I clicked because I thought they were defining LLM developer as "someone training LLMs", but instead they define it as "someone integrating LLMs into their application".
I had the same thought, but overall, there is probably an order of magnitude more people using LLMs in applications or fine-tuning them compared to those trying to pretrain LLMs from scratch.
I'm curious about the point on the embedding lookup cost... in my experience for an embedding lookup to be accurate, you have to include your entire document dataset to be queried against... obviously this can be just as expensive as querying a full cloud model if your dataset is very large. Interested if anyone had thoughts about this.
Yes. I think the point is that the price per token for creating the embeddings using e.g. OpenAI's text-embedding-ada-002 api might be low, this will add up to some significant cost for a large document corpus. The suggestion to roll your own based on freely available embedding models is sound IMHO.
Now how to chunk those documents into semantically coherent pieces for context retrieval, that is the real challange though.

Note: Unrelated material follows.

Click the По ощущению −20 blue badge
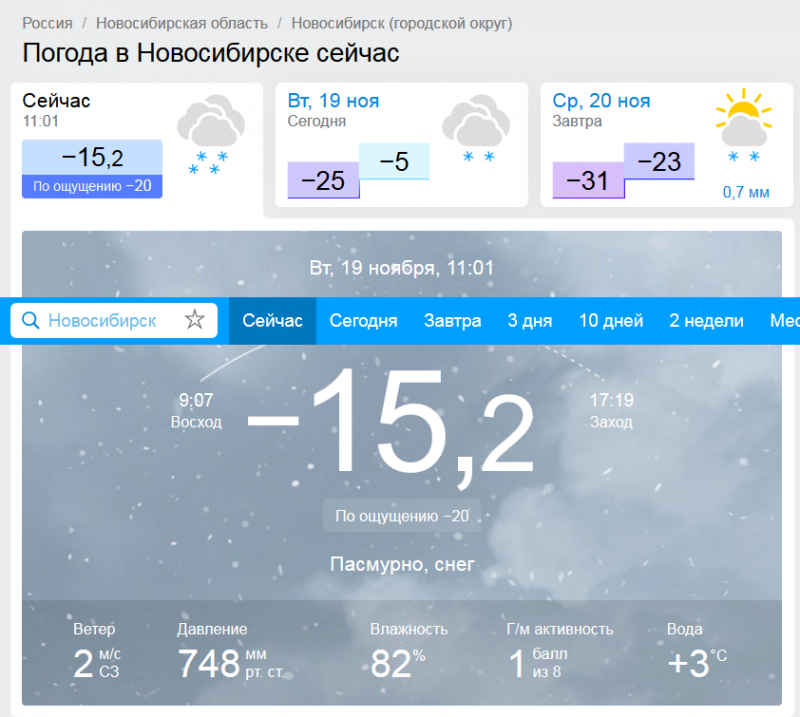Screen dimensions: 800x717 92,186
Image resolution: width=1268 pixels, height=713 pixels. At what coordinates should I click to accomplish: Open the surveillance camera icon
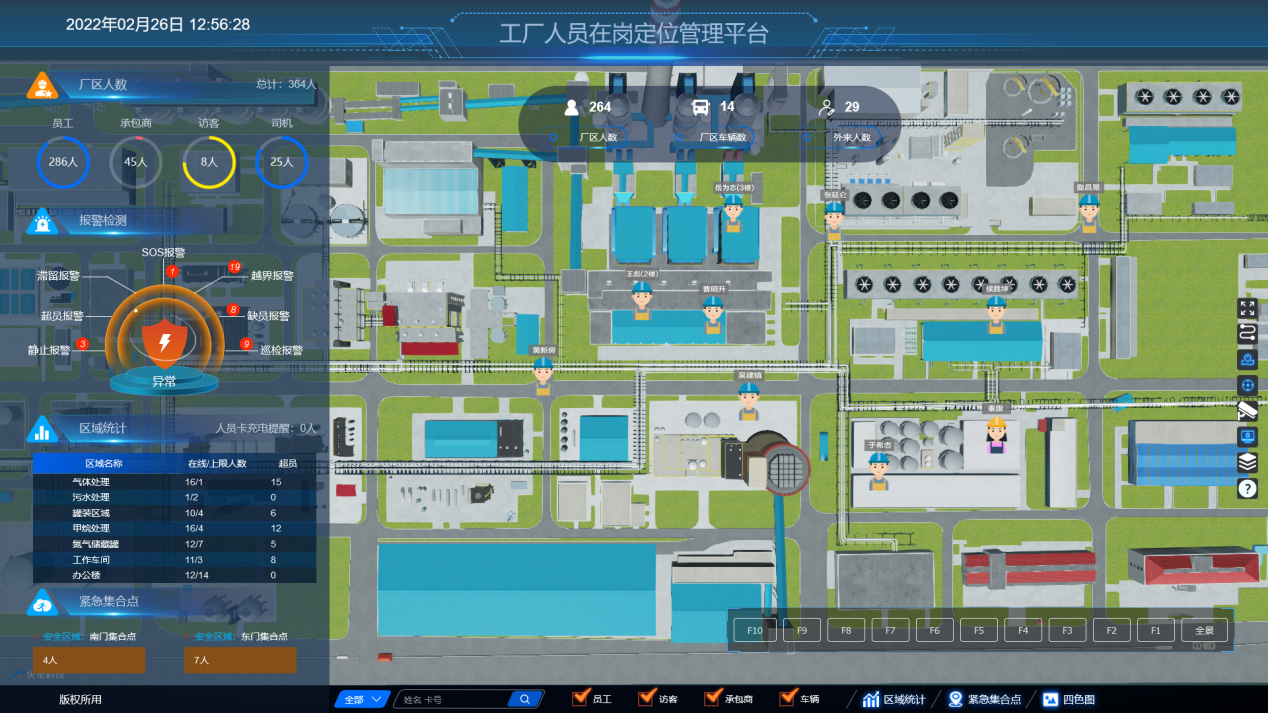click(x=1247, y=411)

There are very efficient algorithms for doing this, but of course it may still be expensive if your dataset is very large. See https://ann-benchmarks.com/ for some of the algorithms
The main thing every LLM should know is that ARM will eat x86_64's lunch in ML. Why? Because of the shared/unified memory model. M2 Ultra from apple can use up to 192GB of RAM. Even your smartphone thanks to this model can run networks a lot bigger than you would expect.
I've found - when using ChatGPT with GPT4 - that sometimes when I ask it to do two things like that it will ignore my request to do one before the other and try to do both at the same time before providing a combined answer, unless I give even more specific instructions along the lines of "do not <do whatever> until after you have entirely finished and answered to completion <first thing>".
Just FYI in case anyone reading your comment tries your suggestion and has same issue, that with more firm instructions the problem can be avoided. Though I've not felt the need to experiment enough to understand exactly where the line is to avoid it trying to start one task too early without being wastefully verbose in the prompt.
The original numbers every programmer should know is a profound piece of pedagogy, aimed at helping programmers be better at their craft.
This is just an excerpt from a pitch deck.